[OpenAFS] Re: OpenAFS aklog returns token only for afs@cellname
tedc
tcreedon@easystreet.com
Sun, 12 Feb 2006 01:56:25 -0800
Christopher D. Clausen wrote:
> ted creedon <tcreedon@easystreet.com> wrote:
>> A remote box gets a krb5 ticket for admin@CELLNAME but aklog returns
>> without the user's (afs id 1) identification for the token.
>>
>> The Kerberos server and afs server are on the same central box.
>
> What does aklog -d return?
>
> <<CDC
> yno:~ # aklog -d
> Authenticating to cell home.ted-doris.fam (server
> nome.home.ted-doris.fam).
> We've deduced that we need to authenticate to realm HOME.TED-DORIS.FAM.

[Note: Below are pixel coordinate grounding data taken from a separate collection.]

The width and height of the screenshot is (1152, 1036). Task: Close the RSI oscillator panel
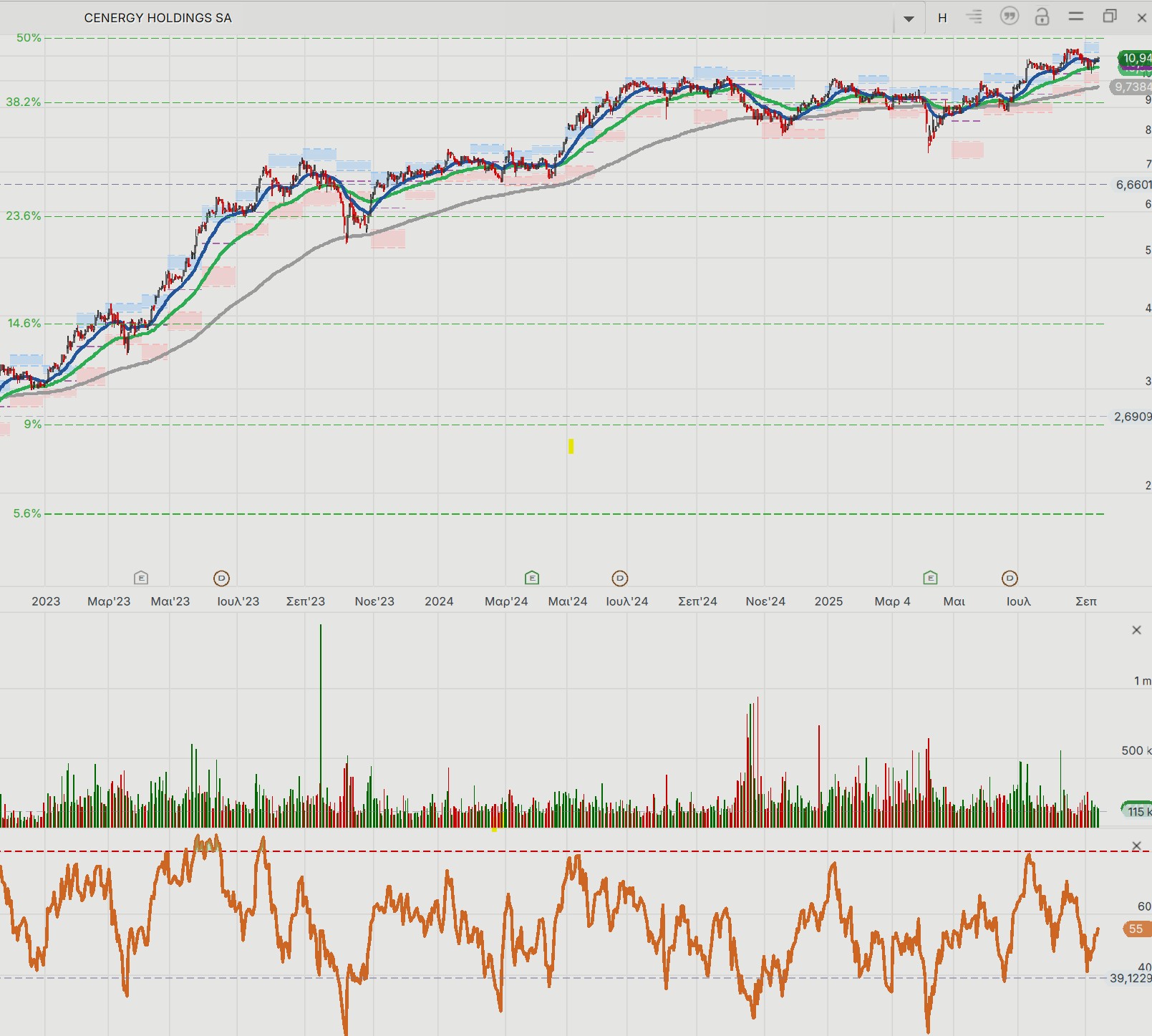coord(1136,846)
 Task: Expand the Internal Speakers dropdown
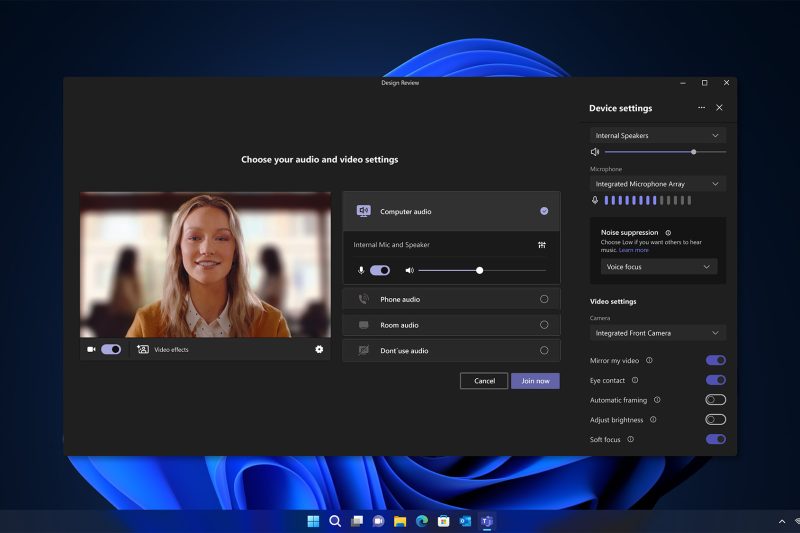658,135
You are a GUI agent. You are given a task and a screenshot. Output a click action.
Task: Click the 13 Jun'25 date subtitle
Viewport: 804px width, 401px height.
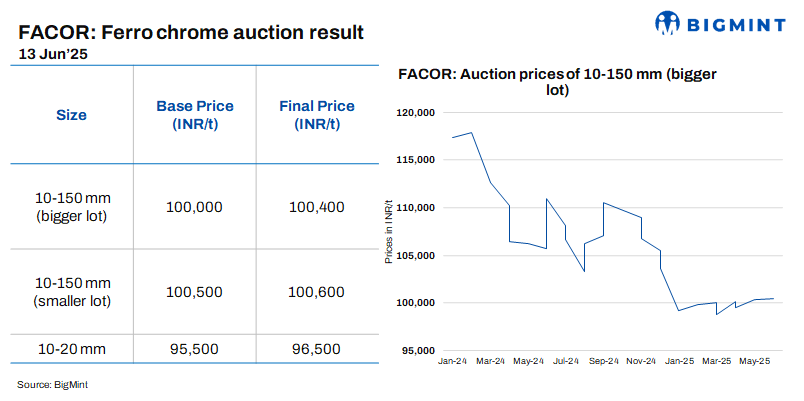coord(54,56)
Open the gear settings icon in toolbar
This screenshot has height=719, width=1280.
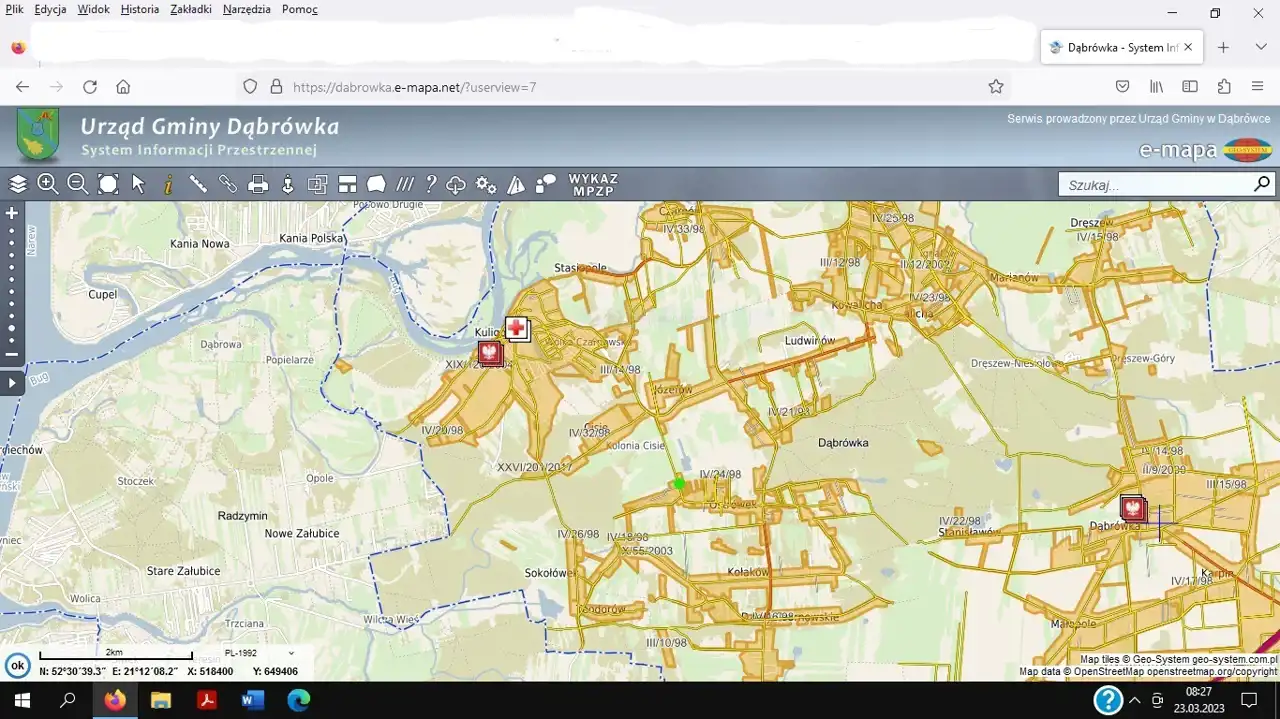click(486, 184)
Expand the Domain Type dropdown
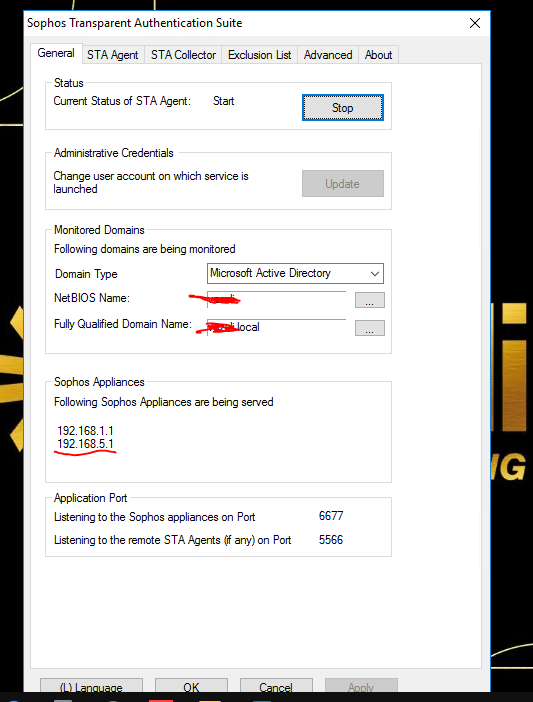 [x=295, y=273]
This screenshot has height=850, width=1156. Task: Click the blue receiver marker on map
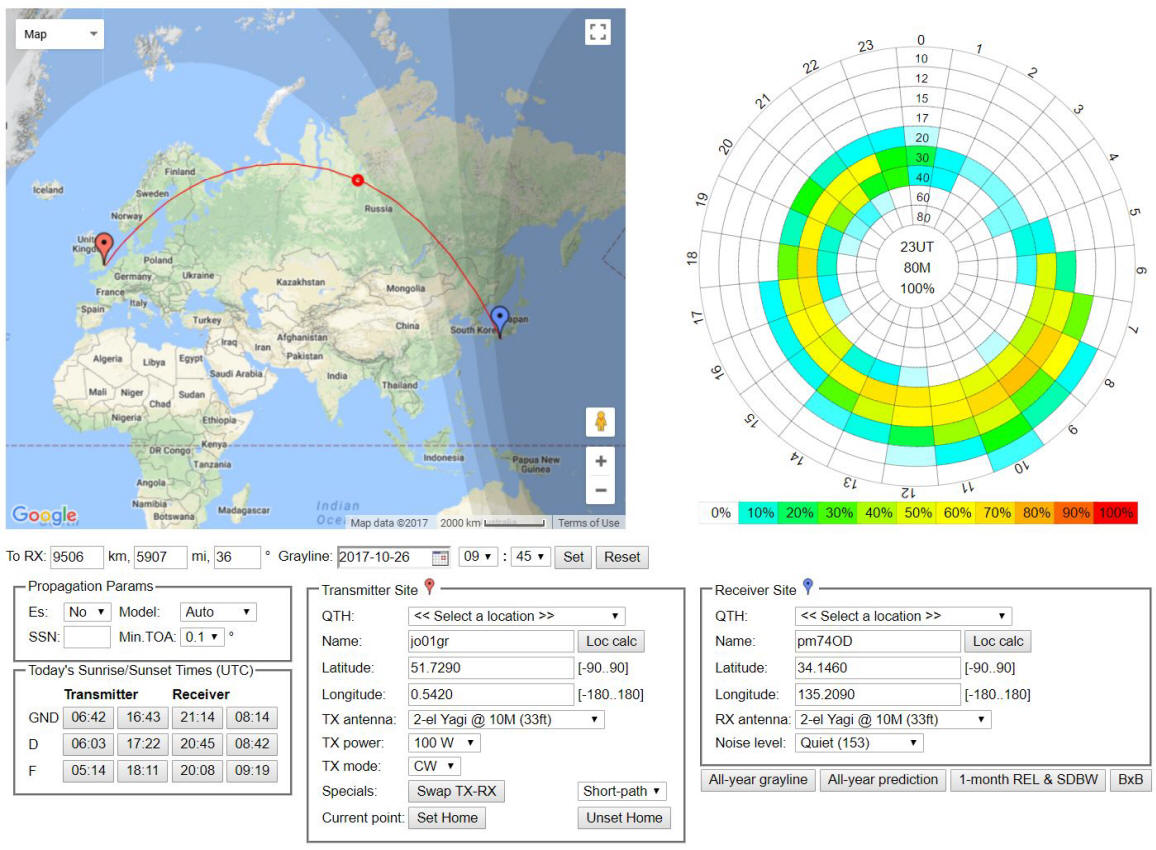click(x=500, y=320)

> Getting tickets: afs/home.ted-doris.fam@HOME.TED-DORIS.FAM
> Using Kerberos V5 ticket natively
> About to resolve name admin to id in cell home.ted-doris.fam.
> Error -1
> Set username to admin
> Setting tokens. admin / @ HOME.TED-DORIS.FAM
> Tokens held by the Cache Manager:
>
> Tokens for afs@home.ted-doris.fam [Expires Feb 12 13:04]
> --End of list--
> It should be noted that the server is behind a firewall and NetInfo
> was set up to deal with this. vos listaddrs looks OK.